→ **Source data**:
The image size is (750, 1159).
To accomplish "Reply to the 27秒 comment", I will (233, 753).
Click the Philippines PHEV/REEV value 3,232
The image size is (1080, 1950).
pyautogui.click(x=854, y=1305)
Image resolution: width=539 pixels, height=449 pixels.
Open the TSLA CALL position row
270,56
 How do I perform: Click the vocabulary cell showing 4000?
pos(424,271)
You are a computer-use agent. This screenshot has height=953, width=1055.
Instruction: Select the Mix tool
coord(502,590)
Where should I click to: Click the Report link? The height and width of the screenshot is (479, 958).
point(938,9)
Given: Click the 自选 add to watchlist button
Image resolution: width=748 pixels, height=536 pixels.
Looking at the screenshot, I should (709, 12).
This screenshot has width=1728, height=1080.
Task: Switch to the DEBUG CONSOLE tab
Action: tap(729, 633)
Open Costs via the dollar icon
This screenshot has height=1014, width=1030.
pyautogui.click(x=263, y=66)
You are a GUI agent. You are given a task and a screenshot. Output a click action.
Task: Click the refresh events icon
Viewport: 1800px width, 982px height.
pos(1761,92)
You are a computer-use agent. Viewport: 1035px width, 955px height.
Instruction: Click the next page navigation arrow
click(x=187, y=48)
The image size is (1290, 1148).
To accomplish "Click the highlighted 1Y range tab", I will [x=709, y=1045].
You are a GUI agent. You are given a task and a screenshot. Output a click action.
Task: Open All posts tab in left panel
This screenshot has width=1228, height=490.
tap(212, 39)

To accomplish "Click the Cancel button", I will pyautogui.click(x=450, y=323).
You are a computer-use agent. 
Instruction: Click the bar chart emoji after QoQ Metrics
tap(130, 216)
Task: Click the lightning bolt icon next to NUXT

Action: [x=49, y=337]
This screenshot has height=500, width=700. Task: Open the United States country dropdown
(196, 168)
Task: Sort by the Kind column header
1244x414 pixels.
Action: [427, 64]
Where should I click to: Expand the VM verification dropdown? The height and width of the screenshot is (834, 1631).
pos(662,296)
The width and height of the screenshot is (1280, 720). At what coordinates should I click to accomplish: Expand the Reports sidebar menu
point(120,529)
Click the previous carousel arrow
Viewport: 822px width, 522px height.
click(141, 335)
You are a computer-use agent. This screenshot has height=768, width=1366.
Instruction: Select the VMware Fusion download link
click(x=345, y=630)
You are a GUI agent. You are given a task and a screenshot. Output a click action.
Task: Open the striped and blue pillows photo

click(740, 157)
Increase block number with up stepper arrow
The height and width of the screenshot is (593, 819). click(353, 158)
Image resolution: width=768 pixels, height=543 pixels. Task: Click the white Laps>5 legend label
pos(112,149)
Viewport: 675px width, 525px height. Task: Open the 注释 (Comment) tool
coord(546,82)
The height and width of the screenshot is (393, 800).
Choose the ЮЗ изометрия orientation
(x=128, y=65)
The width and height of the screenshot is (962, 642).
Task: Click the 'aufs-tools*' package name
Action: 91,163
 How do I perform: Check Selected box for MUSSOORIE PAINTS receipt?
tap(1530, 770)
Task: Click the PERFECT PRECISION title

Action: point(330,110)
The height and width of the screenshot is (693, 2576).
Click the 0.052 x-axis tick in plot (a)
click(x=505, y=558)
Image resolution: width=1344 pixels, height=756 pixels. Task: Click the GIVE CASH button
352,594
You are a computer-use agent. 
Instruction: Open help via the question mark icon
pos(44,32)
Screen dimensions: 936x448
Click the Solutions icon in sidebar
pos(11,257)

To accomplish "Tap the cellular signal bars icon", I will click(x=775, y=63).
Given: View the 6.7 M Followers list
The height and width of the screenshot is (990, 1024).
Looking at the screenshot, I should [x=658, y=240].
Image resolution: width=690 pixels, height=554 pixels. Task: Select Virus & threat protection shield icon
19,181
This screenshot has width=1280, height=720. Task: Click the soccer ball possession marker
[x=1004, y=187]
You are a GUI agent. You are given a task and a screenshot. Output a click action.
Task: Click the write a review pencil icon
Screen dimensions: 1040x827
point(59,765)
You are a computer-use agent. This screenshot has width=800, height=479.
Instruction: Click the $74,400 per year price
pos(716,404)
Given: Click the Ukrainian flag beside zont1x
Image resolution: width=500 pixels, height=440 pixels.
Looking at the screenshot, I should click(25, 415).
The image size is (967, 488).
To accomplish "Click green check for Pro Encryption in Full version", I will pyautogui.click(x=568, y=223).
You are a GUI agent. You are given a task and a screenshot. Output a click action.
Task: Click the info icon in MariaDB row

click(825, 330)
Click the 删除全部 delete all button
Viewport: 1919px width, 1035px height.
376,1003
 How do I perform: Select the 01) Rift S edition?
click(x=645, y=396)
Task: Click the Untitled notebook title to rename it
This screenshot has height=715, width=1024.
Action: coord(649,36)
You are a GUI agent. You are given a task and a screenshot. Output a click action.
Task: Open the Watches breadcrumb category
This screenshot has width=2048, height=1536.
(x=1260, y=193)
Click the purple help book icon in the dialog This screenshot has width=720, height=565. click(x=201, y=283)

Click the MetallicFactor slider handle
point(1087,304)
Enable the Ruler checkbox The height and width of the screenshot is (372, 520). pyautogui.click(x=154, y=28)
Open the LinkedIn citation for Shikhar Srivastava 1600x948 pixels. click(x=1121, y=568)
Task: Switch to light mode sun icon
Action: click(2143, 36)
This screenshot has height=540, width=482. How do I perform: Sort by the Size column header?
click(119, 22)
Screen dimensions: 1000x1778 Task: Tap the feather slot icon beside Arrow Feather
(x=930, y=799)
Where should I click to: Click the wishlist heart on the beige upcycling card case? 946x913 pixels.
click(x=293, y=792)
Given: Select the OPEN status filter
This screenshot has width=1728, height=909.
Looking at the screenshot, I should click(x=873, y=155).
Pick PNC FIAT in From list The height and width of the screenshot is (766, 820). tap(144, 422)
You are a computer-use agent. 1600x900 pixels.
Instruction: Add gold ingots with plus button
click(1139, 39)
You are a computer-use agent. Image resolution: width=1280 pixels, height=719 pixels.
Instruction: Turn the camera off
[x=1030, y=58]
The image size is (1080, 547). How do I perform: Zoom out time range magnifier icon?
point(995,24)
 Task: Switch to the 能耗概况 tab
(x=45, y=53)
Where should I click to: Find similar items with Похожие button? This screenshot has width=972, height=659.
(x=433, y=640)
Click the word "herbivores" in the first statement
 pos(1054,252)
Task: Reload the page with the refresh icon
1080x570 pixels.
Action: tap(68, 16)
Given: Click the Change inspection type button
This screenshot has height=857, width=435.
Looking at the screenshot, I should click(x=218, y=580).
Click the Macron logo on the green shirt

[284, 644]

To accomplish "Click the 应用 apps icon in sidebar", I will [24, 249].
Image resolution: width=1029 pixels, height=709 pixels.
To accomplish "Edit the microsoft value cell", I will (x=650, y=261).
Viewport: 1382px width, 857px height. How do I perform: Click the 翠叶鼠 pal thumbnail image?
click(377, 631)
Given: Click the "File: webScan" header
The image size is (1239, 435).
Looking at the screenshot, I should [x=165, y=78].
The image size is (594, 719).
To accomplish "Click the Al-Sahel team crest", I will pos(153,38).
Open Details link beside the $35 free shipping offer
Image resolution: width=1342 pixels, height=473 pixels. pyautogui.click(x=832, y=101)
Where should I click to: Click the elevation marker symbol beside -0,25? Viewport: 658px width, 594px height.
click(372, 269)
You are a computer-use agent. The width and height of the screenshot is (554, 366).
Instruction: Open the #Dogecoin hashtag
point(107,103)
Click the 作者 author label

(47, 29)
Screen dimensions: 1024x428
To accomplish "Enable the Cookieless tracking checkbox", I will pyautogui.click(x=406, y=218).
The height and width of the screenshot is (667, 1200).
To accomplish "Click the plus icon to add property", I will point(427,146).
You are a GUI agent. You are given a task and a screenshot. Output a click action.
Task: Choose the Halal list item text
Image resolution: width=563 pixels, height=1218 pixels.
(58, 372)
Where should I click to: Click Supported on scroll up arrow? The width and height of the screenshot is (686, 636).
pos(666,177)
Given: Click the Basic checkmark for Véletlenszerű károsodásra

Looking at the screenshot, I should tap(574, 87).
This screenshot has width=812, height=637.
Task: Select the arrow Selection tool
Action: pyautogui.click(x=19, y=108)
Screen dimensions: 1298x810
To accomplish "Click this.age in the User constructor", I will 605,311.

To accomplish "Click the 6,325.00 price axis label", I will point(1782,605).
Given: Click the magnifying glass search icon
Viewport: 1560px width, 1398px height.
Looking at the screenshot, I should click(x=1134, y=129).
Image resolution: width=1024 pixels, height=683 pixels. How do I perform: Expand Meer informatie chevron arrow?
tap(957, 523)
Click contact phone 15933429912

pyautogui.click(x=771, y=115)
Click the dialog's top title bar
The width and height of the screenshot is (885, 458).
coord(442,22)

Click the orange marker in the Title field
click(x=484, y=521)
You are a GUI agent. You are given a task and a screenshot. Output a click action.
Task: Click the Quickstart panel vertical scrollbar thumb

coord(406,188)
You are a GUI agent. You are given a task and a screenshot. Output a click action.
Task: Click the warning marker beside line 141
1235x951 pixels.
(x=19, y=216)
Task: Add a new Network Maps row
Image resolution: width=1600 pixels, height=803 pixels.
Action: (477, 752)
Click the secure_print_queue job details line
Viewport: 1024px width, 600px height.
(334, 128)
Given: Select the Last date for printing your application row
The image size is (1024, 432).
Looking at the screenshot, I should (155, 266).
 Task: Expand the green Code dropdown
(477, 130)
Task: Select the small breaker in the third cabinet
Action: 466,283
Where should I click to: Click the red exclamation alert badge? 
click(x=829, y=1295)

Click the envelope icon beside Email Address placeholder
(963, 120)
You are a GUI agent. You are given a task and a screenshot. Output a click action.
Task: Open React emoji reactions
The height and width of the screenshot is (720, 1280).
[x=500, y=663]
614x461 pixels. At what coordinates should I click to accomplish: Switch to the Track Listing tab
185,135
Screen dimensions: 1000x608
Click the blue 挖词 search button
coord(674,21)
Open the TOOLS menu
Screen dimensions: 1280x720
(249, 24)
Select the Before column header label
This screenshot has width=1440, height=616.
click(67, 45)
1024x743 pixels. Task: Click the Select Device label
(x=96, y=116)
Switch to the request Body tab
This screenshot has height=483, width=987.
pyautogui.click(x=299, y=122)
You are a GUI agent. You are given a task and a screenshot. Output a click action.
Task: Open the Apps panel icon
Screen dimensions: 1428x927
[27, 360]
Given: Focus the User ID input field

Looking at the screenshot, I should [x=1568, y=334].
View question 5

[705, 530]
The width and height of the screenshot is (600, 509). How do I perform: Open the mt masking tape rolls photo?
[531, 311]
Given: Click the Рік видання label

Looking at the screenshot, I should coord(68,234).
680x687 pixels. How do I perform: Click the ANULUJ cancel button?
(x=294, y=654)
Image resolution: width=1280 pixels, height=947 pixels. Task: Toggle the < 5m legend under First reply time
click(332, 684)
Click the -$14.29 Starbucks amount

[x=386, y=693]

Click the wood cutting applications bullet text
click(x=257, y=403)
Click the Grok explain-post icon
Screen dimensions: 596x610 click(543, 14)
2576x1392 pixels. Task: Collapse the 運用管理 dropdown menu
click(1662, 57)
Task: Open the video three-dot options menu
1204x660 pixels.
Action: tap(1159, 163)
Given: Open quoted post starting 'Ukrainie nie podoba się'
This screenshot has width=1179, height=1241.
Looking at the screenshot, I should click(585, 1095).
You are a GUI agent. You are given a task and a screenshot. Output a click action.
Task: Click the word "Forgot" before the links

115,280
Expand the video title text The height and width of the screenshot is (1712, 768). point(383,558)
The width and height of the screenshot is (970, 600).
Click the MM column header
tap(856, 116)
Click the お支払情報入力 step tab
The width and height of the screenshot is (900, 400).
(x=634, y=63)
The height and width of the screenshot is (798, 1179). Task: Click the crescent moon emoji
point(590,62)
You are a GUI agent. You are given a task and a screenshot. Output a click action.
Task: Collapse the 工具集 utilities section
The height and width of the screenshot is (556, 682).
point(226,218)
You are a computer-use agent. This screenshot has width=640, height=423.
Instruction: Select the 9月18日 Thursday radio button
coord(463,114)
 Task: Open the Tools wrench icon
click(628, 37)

→ **Problem to work on**:
Copy out every line of the material above that mentions the word "value".

→ **Result for this task**:
Click the Philippines PHEV/REEV value 3,232
To accomplish "Edit the microsoft value cell", I will (x=650, y=261).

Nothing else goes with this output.